Her father Des - played so wonderfully by Colm Meaney (yes, between he & Brendan Gleeson, they must be in everything ever made in Ireland. It’s in legislation I’m sure) - undergoes a truly epiphanical journey from murderous rage towards the father to a renaissance man who learns all about pregnancy and what it does to women, supporting his daughter in any way he can. To say this would have been a rarity back then could well be the understatement of the year. It’s a wonderful portrait of family life in Dublin at a time when Ireland wasn’t all shiny and successful and gentrified as well as a tale of urban family life that isn’t focussed on misery and despair. (Before watching it I would advise bearing in mind the time when it was made…as plenty of its contents are now wholly cancellable offences & don’t even get me started on the father of the baby…)
The final film in the trilogy is often seen as the weakest, but it’s fun nonetheless & always nice to remember World Cup 1990 when Ireland reached the quarter finals for the first & only time.
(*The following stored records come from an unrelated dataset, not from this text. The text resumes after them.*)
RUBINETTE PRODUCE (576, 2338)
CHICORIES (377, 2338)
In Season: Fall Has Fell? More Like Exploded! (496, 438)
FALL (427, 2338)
In this instalment, Colm Meaney (told you so) buys a fish & chip van with the money he gets from being made redundant, hires his best mate to work with him & chaos ensues.
The Van has a hilarious trailer which teams up the delightful antics from the movie with that guy who voiced all the trailers in thirty years ago, never mind that he’s American and it’s completely jarring that this voice is talking about two middle aged fellas from north Dublin selling chips as opposed to narrating some sweeping epic about the Americans saving Planet Earth. See below:
Finally, if you want something completely different, try The Last of the High Kings. It will never appear on any “Best Irish Film” lists but if you want to see Jared Leto (seriously) playing an Irish teenager in 1970s Dublin with Gabriel Byrne and Catherine O’Hara (yes, Moira Rose from Schitts Creek) as his parents and with Christina Ricci popping up in a ‘coming of age’ tale, then this is for you. The accents will make us Irish squirm at times and the idea that Howth in north County Dublin is that sunny & warm is also questionable, but it’s from the “Now & Then” school of modern-ish period piece in that it’s a fun feel-good film.